Exercise goal
The expected output is an exact copy of the lines from the one containing "Instruction: Open the" to the final line below, minus any pictures.

Data shown
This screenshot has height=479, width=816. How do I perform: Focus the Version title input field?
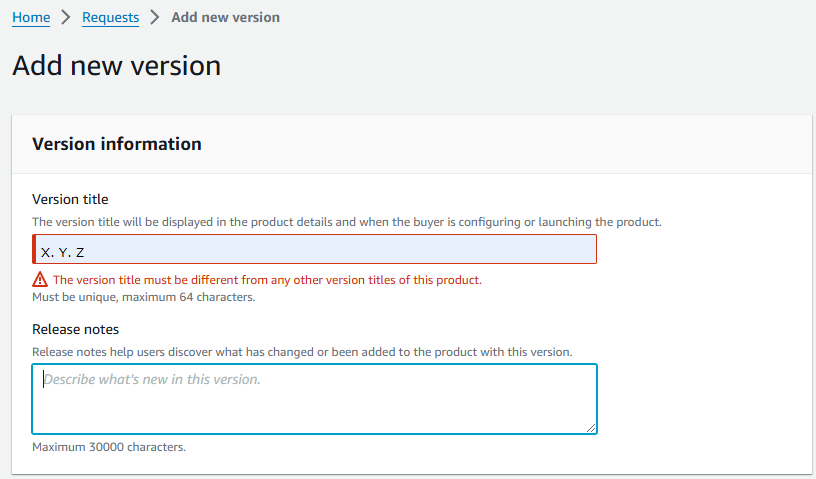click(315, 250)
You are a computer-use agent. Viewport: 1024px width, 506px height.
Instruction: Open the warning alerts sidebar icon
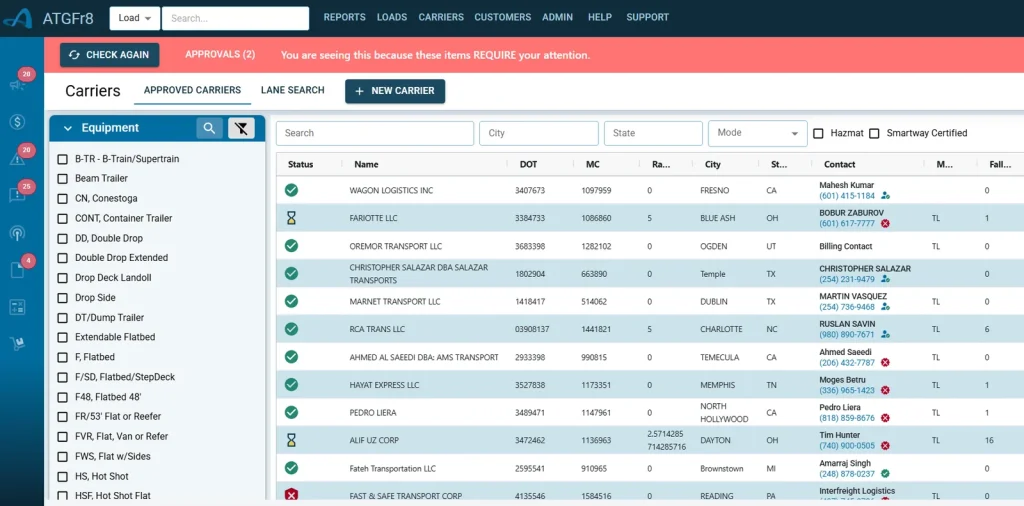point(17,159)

Exercise response
Instruction: Open the warning alerts sidebar icon
point(17,159)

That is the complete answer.